--- begin Source extract ---

Meanwhile, the assassination plot gets CBI attention after the chief reveals that Shiva is killed in a car accident. Fearing a second attempt, CBI tasks agent Malhotra to protect her. Malhotra is assigned the codename "Baadshah". Thapar learns of this and asks Rani and her boyfriend, Moti, to eliminate "Baadshah" and have Moti assume his identity to gain access to Bachchan and carry out the assassination. At the same time, Baadshah the detective takes a case from Mahendra Seth - Manichand and Saxena have kidnapped Seth's child for ransom. Baadshah and his friend are given tickets to Goa, where the child is being held.

Both "Baadshah"s are scheduled for the same flight. Agent Malhotra arrives at the ticket counter and Rani identifies him as Baadshah. Moti kills Malhotra. Baadshah comes up to the ticket counter and is mistakenly given the agent's business class ticket. Baadshah also finds Malhotra's fallen computer disk. Moti arrives at the ticket counter announcing himself as Baadshah and is given the real Baadshah's economy class ticket. During the flight, Rani realises Moti killed the wrong man. Seema and her partner Tom Uncle are at the Goa Airport expecting agent Malhotra but see Baadshah instead.

Baadshah meets CBI agent Aditya Chopra and thinks he works for Mahendra Seth while agent Chopra believes Baadshah is the secret CBI agent. They leave the airport and meet CBI Dr. Rusi Surti who gives Baadshah an assortment of top-secret gadgets and a James Bond-style car for assistance on his mission. They commend him for the way he solved the Jhunjhunwalas' case, which Baadshah is shocked to learn is regarding a bank fraud.

Back at the airport, Baadshah's friends are picked up by a driver posing for Mahendra Seth but he's employed by the kidnappers. Seema, who had been following Baadshah, arranges to meet with him. They meet and he apologizes to her about what happened before. They reconcile temporarily, Moti interrupts their conversation and Seema flees while Baadshah and Moti fight. Baadshah remembers that he previously saw Moti at the Mumbai Airport pushing a man in the wheelchair, who Moti admits he had killed.

--- end Source extract ---

- _Required tasks_:
1/ In the plot summary, what codename is agent Malhotra given?
2/ Carry the plot summary forward from its final sentence.

--- begin Data ---

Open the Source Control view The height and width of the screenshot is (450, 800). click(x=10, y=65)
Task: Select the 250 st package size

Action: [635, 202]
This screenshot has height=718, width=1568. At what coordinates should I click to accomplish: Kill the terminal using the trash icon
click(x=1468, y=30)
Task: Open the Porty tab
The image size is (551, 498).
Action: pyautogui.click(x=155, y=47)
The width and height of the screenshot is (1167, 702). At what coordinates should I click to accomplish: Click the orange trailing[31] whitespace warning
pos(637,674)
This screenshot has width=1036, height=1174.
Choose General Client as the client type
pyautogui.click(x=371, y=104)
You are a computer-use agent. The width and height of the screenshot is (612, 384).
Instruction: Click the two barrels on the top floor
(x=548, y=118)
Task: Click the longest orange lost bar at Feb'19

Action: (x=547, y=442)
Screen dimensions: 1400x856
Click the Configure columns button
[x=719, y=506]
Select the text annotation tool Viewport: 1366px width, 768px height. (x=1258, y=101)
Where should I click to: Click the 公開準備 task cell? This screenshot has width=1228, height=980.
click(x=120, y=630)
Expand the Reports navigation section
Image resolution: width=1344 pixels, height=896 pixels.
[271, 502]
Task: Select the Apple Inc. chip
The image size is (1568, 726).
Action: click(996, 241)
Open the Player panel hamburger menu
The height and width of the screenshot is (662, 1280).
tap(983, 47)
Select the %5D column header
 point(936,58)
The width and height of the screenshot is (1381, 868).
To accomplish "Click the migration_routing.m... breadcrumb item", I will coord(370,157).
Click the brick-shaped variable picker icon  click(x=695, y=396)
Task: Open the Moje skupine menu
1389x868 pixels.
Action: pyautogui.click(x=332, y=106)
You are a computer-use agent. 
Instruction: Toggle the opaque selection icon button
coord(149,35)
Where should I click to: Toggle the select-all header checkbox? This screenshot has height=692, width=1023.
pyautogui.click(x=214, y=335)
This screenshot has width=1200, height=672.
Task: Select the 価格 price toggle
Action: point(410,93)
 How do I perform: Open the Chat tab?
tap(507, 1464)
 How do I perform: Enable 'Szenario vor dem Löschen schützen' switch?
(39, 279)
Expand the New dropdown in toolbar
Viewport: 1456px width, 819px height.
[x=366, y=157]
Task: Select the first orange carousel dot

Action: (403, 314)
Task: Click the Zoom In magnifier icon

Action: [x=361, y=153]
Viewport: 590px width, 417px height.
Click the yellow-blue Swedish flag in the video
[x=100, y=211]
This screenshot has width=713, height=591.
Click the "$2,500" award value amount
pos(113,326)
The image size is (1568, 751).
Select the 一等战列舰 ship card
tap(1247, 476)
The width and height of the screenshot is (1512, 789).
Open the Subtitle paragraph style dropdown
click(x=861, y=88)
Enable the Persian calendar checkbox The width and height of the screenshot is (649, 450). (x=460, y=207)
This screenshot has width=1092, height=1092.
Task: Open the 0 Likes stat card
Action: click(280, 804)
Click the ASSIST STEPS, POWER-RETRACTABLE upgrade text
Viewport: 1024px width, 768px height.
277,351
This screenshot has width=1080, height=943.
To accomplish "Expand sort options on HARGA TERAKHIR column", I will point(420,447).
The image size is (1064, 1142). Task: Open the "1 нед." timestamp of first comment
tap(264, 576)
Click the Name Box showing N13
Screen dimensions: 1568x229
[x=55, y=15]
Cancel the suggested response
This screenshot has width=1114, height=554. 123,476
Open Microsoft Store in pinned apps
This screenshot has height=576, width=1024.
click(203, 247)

--- end Data ---

- _Written answers_:
1/ "Baadshah"

2/
Baadshah escapes and later receives a call from the kidnappers who ask him to exchange the diamonds for the child at Saint Paul School. Seema searches Baadshah's hotel room and finds the computer disk and takes it, unaware that Baadshah is watching her. She checks the disk and finds out that Thapar was behind the assassination attempt. Seema and Tom's Uncle now suspect Baadshah as the assassin.

Seeema heads to Thapar's club to meet Thapar, where Baadshah also shows up after following her. Thapar thinks Baadshah is the substitute that Rani arranged for, while Baadshah thinks Thapar works for Mahendra Seth. Baadshah tells Thapar that the work will be done the next day at Saint Paul School. Thapar thinks Baadshah is talking about the murder of Bachchan, who coincidentally has a program planned at Saint Paul School the next day as well.

Baadshah rescues the child and captures the criminal duo. He sends Ramlal and the others to an address given by Thapar. Baadshah thinks his friends will meet Thapar to return the diamonds and the child while Thapar thinks they have kidnapped Bachchan and are bringing her to him. Back at Saint Paul School, Seema informs security personnel about the planned assassination.

Khanna, the corrupt chief security officer, is informed and sends his men after Seema to kill her, but Baadshah, witnessing this, fights them off and saves her. They both discuss everything they know and come to realise their misunderstandings. Rani and Moti witness everything as well and they too understand the confusion. Seema is devastated to hear that her brother is dead, and that Baadshah's friends and the child are now in the custody of Thapar. He asks Baadshah to assassinate Bachchan himself or else he will kill Baadshah's friends and the child, which Seema secretly hears. The child is strapped to a bomb vest and held hostage in a van monitored by Moti and Baadshah's friends are held in a high-rise by Rani.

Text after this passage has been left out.